WHAT NEEDS TO BE DONE: In the listing below, find the line that contains "is (819, 1456)." and the line that contains "Task: Open the Slab Shear check link". Quote both and every line between them, exactly, and nothing more.

ENTRIES SHOWN:

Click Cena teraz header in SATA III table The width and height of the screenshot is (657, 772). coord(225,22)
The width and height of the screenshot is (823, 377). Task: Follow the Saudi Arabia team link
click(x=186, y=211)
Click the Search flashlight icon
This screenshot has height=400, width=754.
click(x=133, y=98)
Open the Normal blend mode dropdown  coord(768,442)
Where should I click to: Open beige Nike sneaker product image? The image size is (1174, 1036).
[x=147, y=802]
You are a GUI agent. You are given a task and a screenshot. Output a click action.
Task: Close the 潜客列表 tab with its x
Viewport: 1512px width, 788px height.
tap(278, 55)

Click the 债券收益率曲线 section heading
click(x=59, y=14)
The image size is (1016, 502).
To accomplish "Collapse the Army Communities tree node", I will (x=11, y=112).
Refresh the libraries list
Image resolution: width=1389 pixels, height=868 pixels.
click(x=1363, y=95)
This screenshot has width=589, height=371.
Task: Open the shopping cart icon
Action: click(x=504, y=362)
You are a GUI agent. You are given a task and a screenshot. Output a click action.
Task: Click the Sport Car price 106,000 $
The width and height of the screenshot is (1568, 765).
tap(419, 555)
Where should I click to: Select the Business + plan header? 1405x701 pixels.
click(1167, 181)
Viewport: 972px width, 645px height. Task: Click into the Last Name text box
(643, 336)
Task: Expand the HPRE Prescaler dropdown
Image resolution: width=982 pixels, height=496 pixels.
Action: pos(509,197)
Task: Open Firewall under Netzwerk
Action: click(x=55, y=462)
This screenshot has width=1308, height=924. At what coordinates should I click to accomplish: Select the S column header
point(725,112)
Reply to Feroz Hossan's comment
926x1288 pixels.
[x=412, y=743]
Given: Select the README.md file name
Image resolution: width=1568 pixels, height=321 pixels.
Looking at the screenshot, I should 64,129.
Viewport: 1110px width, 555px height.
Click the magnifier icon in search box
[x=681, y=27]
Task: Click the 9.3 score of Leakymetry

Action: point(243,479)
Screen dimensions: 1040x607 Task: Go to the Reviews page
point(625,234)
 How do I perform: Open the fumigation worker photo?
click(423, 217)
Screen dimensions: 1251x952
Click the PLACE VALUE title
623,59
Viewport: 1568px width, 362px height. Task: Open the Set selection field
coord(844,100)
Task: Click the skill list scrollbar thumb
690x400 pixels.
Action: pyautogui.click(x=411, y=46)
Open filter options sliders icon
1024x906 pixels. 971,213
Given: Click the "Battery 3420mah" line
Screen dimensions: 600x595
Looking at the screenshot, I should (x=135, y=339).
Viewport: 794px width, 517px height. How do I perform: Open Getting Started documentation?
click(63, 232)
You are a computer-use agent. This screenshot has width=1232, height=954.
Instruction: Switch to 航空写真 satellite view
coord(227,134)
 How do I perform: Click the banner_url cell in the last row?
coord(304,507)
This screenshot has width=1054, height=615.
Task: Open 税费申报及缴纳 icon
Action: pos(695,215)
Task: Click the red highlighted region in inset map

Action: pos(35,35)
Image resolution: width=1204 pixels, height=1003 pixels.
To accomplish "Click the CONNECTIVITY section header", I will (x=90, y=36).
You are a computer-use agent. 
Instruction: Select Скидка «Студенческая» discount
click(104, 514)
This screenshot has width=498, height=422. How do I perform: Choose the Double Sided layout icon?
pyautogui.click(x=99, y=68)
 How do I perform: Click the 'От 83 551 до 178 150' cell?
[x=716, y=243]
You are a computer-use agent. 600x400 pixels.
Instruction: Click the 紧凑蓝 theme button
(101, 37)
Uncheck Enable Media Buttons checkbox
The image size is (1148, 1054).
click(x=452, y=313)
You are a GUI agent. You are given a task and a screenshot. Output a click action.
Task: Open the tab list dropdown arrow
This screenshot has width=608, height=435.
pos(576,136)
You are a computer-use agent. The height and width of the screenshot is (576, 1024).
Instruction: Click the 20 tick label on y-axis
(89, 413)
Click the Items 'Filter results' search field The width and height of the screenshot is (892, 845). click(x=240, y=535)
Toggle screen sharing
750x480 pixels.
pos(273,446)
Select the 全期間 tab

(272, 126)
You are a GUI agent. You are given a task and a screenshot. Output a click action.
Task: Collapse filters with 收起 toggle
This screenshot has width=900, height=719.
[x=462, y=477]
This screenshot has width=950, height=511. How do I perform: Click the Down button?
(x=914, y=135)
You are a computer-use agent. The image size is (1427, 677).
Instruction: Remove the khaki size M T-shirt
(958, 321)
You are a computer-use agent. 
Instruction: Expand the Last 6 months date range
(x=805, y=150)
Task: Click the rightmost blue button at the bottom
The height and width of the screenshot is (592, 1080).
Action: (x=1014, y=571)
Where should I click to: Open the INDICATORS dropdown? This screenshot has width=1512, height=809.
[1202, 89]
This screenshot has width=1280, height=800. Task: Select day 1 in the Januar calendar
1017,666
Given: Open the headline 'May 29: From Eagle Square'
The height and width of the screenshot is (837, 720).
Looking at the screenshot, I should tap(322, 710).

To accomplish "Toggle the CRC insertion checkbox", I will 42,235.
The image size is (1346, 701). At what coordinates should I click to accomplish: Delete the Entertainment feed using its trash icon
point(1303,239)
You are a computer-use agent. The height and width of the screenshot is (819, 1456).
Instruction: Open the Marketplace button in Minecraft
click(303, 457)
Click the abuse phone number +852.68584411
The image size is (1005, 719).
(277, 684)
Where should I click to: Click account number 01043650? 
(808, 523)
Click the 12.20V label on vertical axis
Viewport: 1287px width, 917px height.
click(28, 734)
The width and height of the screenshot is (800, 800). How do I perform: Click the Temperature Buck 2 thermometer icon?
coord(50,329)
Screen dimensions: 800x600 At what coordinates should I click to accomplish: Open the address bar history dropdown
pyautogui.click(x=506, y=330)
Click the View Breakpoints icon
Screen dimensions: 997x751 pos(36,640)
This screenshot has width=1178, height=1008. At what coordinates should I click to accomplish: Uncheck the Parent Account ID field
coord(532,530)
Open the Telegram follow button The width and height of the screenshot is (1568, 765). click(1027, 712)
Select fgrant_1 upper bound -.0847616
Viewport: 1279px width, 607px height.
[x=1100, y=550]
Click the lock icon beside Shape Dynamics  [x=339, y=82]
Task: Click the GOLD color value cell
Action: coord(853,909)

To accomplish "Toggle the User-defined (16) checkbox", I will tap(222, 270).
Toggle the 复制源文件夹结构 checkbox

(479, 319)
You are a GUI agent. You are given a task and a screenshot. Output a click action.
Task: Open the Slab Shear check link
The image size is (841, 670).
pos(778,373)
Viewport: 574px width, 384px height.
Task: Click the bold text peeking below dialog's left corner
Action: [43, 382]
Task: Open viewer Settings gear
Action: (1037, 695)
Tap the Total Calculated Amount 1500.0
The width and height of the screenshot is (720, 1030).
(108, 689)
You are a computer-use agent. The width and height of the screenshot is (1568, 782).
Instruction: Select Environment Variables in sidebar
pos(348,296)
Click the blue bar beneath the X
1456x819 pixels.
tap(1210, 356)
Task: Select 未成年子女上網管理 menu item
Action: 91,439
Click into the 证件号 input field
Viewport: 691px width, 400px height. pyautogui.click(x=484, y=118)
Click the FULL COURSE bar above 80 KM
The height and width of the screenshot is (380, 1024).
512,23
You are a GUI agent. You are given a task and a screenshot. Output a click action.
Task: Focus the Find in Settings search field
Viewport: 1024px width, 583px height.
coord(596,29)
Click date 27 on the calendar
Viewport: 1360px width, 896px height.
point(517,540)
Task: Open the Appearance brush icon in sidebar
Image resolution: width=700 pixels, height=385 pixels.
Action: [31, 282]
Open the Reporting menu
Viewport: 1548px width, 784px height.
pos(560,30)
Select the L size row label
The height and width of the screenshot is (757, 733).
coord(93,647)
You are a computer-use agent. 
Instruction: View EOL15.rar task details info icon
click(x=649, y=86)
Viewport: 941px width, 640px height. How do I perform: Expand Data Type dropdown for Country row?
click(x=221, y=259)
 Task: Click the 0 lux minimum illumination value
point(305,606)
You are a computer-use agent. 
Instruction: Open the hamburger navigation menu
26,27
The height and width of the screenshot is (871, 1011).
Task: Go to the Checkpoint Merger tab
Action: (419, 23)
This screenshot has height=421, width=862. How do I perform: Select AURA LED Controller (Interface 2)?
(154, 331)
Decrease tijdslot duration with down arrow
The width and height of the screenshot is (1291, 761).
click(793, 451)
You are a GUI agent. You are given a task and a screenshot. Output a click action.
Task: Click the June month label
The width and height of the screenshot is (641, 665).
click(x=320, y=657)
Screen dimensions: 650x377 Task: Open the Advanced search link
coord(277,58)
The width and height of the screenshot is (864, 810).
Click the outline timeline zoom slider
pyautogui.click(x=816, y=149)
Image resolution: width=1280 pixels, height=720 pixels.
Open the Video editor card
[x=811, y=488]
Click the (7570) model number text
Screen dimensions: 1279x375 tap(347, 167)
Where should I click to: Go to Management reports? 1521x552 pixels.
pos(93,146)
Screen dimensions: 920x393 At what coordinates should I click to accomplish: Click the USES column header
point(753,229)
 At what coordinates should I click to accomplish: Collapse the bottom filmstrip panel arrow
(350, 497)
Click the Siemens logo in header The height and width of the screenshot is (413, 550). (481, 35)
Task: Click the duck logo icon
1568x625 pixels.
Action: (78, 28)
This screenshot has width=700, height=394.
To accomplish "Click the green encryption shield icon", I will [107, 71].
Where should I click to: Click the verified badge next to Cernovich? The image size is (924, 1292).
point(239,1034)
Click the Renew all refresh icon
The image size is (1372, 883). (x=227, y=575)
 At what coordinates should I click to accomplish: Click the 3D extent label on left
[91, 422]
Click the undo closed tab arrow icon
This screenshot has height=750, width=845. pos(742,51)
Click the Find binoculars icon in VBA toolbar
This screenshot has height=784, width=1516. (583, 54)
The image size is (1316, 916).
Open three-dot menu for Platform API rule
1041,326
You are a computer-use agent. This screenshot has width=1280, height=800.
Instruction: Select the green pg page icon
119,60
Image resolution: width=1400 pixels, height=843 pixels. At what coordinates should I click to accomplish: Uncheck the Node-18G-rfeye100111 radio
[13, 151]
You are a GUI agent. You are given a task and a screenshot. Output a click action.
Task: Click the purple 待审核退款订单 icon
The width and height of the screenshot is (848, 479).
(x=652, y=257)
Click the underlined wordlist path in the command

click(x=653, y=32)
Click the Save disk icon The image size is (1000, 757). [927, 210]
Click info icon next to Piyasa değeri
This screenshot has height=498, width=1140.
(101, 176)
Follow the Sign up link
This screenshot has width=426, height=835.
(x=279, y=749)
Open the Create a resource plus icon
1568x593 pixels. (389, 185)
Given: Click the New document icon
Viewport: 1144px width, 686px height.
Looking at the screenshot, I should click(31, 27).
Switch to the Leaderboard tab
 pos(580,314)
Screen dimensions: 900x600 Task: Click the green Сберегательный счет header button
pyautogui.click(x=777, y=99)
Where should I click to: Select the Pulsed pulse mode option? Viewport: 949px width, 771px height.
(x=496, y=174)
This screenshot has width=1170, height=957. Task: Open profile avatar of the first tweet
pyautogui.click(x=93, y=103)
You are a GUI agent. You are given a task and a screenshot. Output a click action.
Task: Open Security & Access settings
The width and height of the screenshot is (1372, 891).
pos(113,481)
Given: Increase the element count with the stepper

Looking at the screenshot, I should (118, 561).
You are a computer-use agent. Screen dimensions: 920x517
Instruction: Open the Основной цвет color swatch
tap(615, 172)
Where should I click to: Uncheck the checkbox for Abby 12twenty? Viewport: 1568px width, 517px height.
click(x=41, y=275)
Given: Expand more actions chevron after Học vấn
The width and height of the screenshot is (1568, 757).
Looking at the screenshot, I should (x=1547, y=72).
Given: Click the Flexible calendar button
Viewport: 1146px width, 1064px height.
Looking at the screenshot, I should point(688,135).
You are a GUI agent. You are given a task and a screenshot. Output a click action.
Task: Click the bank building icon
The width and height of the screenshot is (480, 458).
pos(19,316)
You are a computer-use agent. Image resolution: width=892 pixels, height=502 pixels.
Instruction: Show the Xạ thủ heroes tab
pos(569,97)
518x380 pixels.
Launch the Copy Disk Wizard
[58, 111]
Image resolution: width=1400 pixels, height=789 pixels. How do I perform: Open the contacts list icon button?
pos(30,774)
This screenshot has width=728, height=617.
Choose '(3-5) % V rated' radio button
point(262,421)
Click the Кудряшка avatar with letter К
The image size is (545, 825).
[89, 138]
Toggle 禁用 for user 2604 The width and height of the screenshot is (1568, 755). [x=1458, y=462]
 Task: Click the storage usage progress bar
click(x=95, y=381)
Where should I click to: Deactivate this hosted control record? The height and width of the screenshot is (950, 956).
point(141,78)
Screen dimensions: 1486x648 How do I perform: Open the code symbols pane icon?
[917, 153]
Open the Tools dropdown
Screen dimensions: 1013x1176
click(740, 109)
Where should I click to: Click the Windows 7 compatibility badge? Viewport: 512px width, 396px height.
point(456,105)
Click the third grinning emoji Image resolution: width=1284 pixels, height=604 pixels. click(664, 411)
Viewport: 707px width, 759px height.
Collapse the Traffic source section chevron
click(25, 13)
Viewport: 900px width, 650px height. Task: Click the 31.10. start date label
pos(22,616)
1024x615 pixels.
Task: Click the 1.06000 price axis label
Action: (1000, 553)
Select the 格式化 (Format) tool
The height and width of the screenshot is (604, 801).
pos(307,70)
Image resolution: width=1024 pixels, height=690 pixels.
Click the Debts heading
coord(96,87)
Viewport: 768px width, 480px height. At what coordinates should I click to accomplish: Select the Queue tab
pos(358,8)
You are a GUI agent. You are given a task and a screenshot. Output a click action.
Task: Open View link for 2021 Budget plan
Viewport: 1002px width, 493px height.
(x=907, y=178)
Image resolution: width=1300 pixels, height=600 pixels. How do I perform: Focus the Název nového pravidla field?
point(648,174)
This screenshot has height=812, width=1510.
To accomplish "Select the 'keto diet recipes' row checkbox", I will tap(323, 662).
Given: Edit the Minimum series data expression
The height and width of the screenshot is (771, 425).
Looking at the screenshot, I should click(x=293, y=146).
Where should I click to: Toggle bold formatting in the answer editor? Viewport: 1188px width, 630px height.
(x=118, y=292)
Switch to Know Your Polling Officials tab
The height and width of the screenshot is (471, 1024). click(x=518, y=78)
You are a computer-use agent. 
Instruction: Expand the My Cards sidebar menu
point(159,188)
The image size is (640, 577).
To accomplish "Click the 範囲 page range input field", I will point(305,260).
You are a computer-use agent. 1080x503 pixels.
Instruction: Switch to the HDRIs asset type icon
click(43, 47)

RESULT OF THE EXERCISE:
You are a computer-use agent. The height and width of the screenshot is (819, 1456).
Instruction: Open the Marketplace button in Minecraft
click(303, 457)
Click the abuse phone number +852.68584411
The image size is (1005, 719).
(277, 684)
Where should I click to: Click account number 01043650? 
(808, 523)
Click the 12.20V label on vertical axis
Viewport: 1287px width, 917px height.
click(28, 734)
The width and height of the screenshot is (800, 800). How do I perform: Click the Temperature Buck 2 thermometer icon?
coord(50,329)
Screen dimensions: 800x600 At what coordinates should I click to accomplish: Open the address bar history dropdown
pyautogui.click(x=506, y=330)
Click the View Breakpoints icon
Screen dimensions: 997x751 pos(36,640)
This screenshot has width=1178, height=1008. At what coordinates should I click to accomplish: Uncheck the Parent Account ID field
coord(532,530)
Open the Telegram follow button The width and height of the screenshot is (1568, 765). click(1027, 712)
Select fgrant_1 upper bound -.0847616
Viewport: 1279px width, 607px height.
[x=1100, y=550]
Click the lock icon beside Shape Dynamics  [x=339, y=82]
Task: Click the GOLD color value cell
Action: coord(853,909)

To accomplish "Toggle the User-defined (16) checkbox", I will tap(222, 270).
Toggle the 复制源文件夹结构 checkbox

(479, 319)
You are a GUI agent. You are given a task and a screenshot. Output a click action.
Task: Open the Slab Shear check link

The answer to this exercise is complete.